Y eso, repito, es lo que también puede pasarle a la Iglesia. Su “retraso cultural” le puede hacer admirar cosas que ya han pasado y de las que la gente está harta. Muchos en la Iglesia no parecen capaces de conectar con sus propios feligreses o con una parte importante de ellos y les puede pasar como a los periodistas, que creen que pueden imponerles sus propios criterios, aunque éstos sean errados. Estos eclesiásticos no se estaban dando cuenta, al criticar a Trump, de que si este ganaba iba a nombrar jueces pro vida en el Tribunal Supremo norteamericano, que iba a acabar con la subvención de 500 millones de dólares anuales que Planned Parenthood percibe de los fondos públicos de ese país, que iba a frenar la expansión de la ideología de género, que iba a acabar con la obligación para las empresas católicas de financiar abortivos entre

sus empleados y que iba a defender el derecho a la libertad religiosa. Muchos eclesiásticos, debido a su “retraso cultural”, quizá debido a su edad avanzada, no han sabido ver lo que sí han visto sus feligreses. Estos, a pesar de que Trump deja mucho que desear en muchas cosas, han decidido apoyarle. El 60 por 100 de los católicos blancos norteamericanos ha votado a Trump y si los latinos no han hecho lo mismo ha sido por la torpeza del candidato a la hora de afrontar la inmigración ilegal. Esa cifra crece muchísimo más si se tiene en cuenta sólo a los católicos practicantes, donde la cifra de votantes a Trump probablemente habrá pasado del 80 por 100. No en vano, la entrevista que concedió a EWTN, la principal televisión católica norteamericana, pocos días antes de las elecciones, fue tan decisiva que ahora se bromea diciendo que la va a transformar en el canal oficial del gobierno. Trump no es un santo, no es ni de lejos el candidato ideal para un católico, pero la demagogia que han usado contra él los medios de comunicación ha sido tan grosera que han conseguido el resultado contrario al buscado. Muchos de los católicos que han votado por Trump lo han hecho por las cosas buenas que ofrecía y como protesta por el comportamiento manipulador de los medios de comunicación. Esas dos cosas deberían tenerlas en cuenta tanto los medios como los líderes eclesiales.

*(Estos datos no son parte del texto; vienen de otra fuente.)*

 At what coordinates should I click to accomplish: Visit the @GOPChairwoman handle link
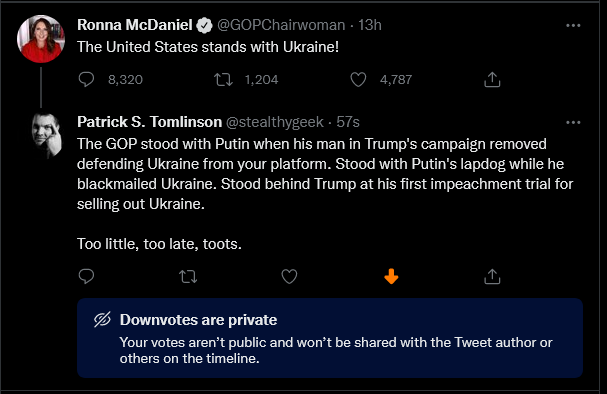[281, 25]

Curiosamente, dentro del grupo de eclesiásticos que no tienen “retraso cultural” no está la mayoría de los obispos norteamericanos. A estos no les ha faltado agilidad para responder correctamente a la noticia de la elección del republicano como presidente. Tras felicitarle y pedirle que gobierne para todos, se han ofrecido a colaborar con él tanto en la defensa de la vida y la familia como en la defensa de los inmigrantes ilegales. Eso es estar donde se debe estar: defendiendo la vida y defendiendo a los pobres. Mirando al presente y al futuro, sin quedarse anclados en el pasado.